Microsoft talks about this technology in its patent US9164290, which details on the invention titled ‘Grating configurations for a tiled waveguide display’, and explains how a set of 3 gratings can be used to create a field of view from the light travelling through a waveguide.

 


Patent US9091851, on the other hand talks about how light is guided from the light source, into the waveguide and then mixed with light from the surroundings to power the augmented reality based head mounted display assembly.

 

The HoloLens also uses Infrared sensors to track the movement of your eyes and adjusts the generation of images accordingly. It does so in order to keep the holograms in a fixed relative to the eye, failing which would cause the holograms to randomly fly around and end up making the user extremely nauseous. The HoloLens also has the capability of adjusting its interpupillary distance in order to fit a wide range of variation in face structures across demographics.
 

The HoloLens runs only on Windows 10 (for now) and also comes with Microsoft’s digital assistant Cortana which is capable of doing all the basic chores you’d expect out of a virtual assistant. A lot of applications and use cases have been teased by Microsoft, two of them being HoloGuide and HoloHear. The concept of HoloGuide being centered on guiding the user through an area with low visibility, which utilizes the spatial awareness feature of the HoloLens, whereas that of HoloHear being a real time translator for the deaf. It is supposed to translate in real time, from speech to sign language.

 

With most of the journalistic hype focusing on consumer applications, most notably gaming, Microsoft has been in the parallel attempting a different path – i.e. focusing on enterprise and industrial applications.

 

The medical industry, for example, is expected to gain a lot from the possibilities offered by HoloLens. From allowing young doctors and surgeons to seek training in a much more immersive and effective manner, Augmented Reality will also prove to be a great tool to increase the ease with which major surgeries can be performed, assisting the surgeons with a plethora of information right where it is needed. A clear view of the internal organs of the body may be achieved with minimal size of incisions.

 

The technology has also received a widely positive response from industries involved in space exploration and research. Astronomy has received a boost from the opportunities that HoloLens provides, by bringing the vastness of remote interstellar locations right at the fingertips of scientists. For example, researchers can get a clear 3D view from a cliff on Mars captured by a rover right here on earth, and record their observations with an increased level of accuracy, thanks to the added factor of spatial awareness.

 

Other anticipated applications may fall into the e-commerce industry, with virtual product demos allowing customers to get a full blown view of the products.

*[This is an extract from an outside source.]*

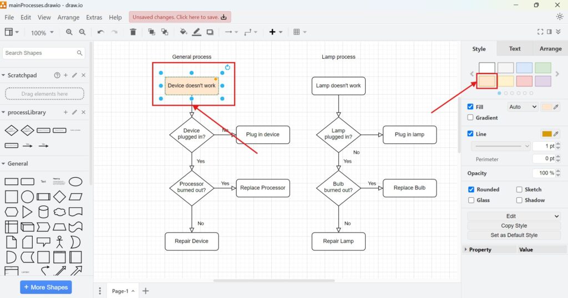Click the Fill Color bucket icon
The width and height of the screenshot is (568, 298).
[184, 32]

This extends further into the automobile industry, where you could get a ‘closer look’ at the car you want to buy sitting in your living room, or even inside your own car.

 

The applicability of HoloLens to consumer arenas, including and mostly obviously gaming, is profound. More than just playing for a character, gamers can use HoloLens to experience authentic encounters in first person, be it shooting or racing. With Oculus Rift grossly underwhelming consumers (blame it on cost, lack of game titles or the inevitable nausea), it remains to be seen if Microsoft can solve those problems to make HoloLens the preferred instrument for gaming on its already popular Xbox platform. Notwithstanding however the gaming industry, HoloLens is uniquely positioned to change whole industries – which is still hard to imagine for other mixed reality players, including Oculus, Samsung, Sony and Leap.